Seminatore

Sono io!!!

XXII settimana T.O.

Certo non si può nascondere una certa sorpresa e, soprattutto, non è difficile comprendere un certo imbarazzo da parte degli ascoltatori di Gesù e dei lettori di Paolo: la pretesa è grande! Paolo conclude, quella che ha tutta l’aria di essere una diatriba, con una nota personale fortissima: <sono io che vi ho generato in Cristo Gesù mediante il Vangelo> (1Cor 4, 15). Questa parola così forte, decisa e non poco pretenziosa fa impallidire quanto è stato appena detto dallo stesso apostolo sembrando così una terribile contraddizione: <siamo diventati come la spazzatura del mondo, il rifiuto di tutti, fino ad oggi> (4, 13). Non è da meno la pretesa del Signore che reagisce all’imbarazzo giudicante dei farisei con una certificazione su se stesso di altissimo profilo: <Il Figlio dell’uomo è signore del sabato> (Lc 6, 5). Non va assolutamente sottovalutato che proprio nel momento in cui Gesù rivendicava per sé una certa signoria sulla storia e persino su quelle che sono le consuetudini religiose, lo fa usando uno – scelto non certo a caso – dei possibili titoli messianici: quello di <Figlio dell’uomo>. Potremmo definire questo titolo, in confronto ad altri ben più altisonanti, come quello di più basso profilo e, indubbiamente, il più umile e sofferente. 

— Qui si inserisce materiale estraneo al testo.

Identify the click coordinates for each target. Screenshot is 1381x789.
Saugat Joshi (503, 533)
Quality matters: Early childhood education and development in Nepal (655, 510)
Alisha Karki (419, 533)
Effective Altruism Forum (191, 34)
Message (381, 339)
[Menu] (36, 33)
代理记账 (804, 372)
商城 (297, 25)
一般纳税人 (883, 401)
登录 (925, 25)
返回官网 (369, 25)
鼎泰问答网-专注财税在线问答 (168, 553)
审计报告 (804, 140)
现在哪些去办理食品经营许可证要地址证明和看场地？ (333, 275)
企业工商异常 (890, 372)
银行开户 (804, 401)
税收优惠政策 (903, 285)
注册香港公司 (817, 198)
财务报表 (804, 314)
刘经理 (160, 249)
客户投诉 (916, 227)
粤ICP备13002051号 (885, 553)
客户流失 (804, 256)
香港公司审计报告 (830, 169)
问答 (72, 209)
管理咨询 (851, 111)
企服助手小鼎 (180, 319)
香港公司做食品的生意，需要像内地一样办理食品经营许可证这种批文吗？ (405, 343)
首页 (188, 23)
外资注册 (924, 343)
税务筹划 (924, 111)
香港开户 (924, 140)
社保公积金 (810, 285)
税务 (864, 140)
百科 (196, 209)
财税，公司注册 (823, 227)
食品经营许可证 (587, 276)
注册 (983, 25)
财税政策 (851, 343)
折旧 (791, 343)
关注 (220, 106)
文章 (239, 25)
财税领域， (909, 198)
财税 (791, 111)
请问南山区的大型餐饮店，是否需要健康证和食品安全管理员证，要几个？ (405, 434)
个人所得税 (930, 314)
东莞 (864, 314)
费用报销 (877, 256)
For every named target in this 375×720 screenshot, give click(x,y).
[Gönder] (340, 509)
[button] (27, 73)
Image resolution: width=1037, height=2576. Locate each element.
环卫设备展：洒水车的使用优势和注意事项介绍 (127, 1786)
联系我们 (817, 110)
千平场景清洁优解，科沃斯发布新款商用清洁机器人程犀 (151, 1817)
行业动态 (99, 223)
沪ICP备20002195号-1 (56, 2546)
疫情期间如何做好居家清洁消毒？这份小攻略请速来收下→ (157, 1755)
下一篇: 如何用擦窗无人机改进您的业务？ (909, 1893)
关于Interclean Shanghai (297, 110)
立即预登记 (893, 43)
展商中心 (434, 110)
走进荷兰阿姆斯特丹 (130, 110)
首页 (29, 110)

L’osservanza scrupolosa della Legge non ci deve far dimenticare l’intenzione profonda di Dio che ce l’ha donata proprio per poter vivere come creature amate e custodire così il creato sempre più capaci di conoscere e di lasciarci illuminare dall’intenzione del Creatore. Le spighe che i discepoli raccolgono, generosamente e serenamente, rimandano al simbolo del pane che significa il banchetto originale imbandito con l’atto stesso della creazione e quello escatologico in cui tutti saremo saziati e lo saremo pienamente. A noi ora tocca vivere e condividere il “banchetto intermedio” della vita quotidiana nell’intento sincero non solo di condividere il pane della vita con tutti, ma persino di farci noi stessi nutrimento per ogni fame e consolazione per ogni sofferenza. Nella risposta di Gesù troviamo una intelligenza profonda della situazione, una comprensione profonda delle persone e delle situazioni concrete, conoscenza delle Scritture e capacità di interpretarle unitamente ad una fiducia nelle persone così dissimile dal perpetuo sospetto dei farisei.

Alla scuola del Vangelo di cui il Signore Gesù e l’apostolo si fanno per noi appassionati <pedagoghi> (1Cor 4, 15) siamo chiamati ad apprendere la sapienza di una vita che si lascia orientare dalla Legge e dalle consuetudini senza mai farsi imprigionare, fino a diventare incapaci di fare quel passo di libertà e di creatività senza il quale non saremo mai ad immagine e somiglianza di Dio, nostro padre e creatore. Per il Signore Gesù l’osservanza dei precetti è una scuola di consapevolezza che può persino comportare l’esperienza della trasgressione, ma mai la superficiale sottomissione di chi non accetta di scegliere e vivere nella libertà assumendosene le conseguenze con responsabilità e nella disposizione a pagare in prima persona.